▶ Text
No it's not, but I can't find a way to get you to even see the
difference. A CL proves authority over a single message, no trust
required (trusted the way you use it is a technical term, not an actual
fact).

> > > 2) For users who don't have a new injector, the cancel goes out the old
> > > way. The cancelbot notices it, and sends back a challenge to the poster.
> > > The poster responds and the cancelbot issues a signed cancel.
> >
> > You're not serious, are you? You're just making up the most cumbersome
> > way to possibly implement this? What a great argument for cancel keys.
>
> Completely serious. Tell me what you dislike about this plan. Remember,
> this is for users with old software and old injectors. If they issue
> their old cancel, it will simply be ignored at most sites, including all
> sites insisting on signed cancels.

This is different from the situation today how? If the poster has old
software there will be no cancel lock, therefore a locked cancel is not
needed. Sites will or won't honor unsigned cancels just as they do now.

▶ Task list
1. In the discussion of cancel locks, what does the first paragraph say a CL proves?
2. Extend the discussion of cancel locks with a few more sentences after its final line.

▶ Data lines
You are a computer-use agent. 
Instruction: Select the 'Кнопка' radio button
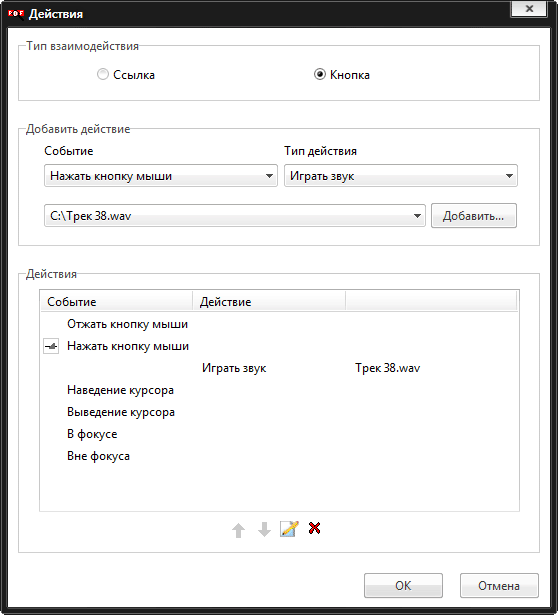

▶ Results for the exercise
1. A CL proves authority over a single message, with no trust required.

2.
> You just keep saying this. Show us the alternative that's simpler and
> solves the problems!

What you are doing is defining the problem so only your solution fits.
The simpler solution is to stop trying to make "trust" fit and go with a
solution for individual cancels, and another solution for trust. And
once you do that, you reduce the keys to a handful and eliminate the
lovely key management, trust inheritance, heirarchical certification,
diddlyfiddle and replace it with one trusted source for moderator keys,
and a few selected spambots. Since more of either is not "better" there
is no scaling problem.

Certificates are an elegant solution, but to another problem.

-- 
   -bill davidsen (davidsen@prodigy.com)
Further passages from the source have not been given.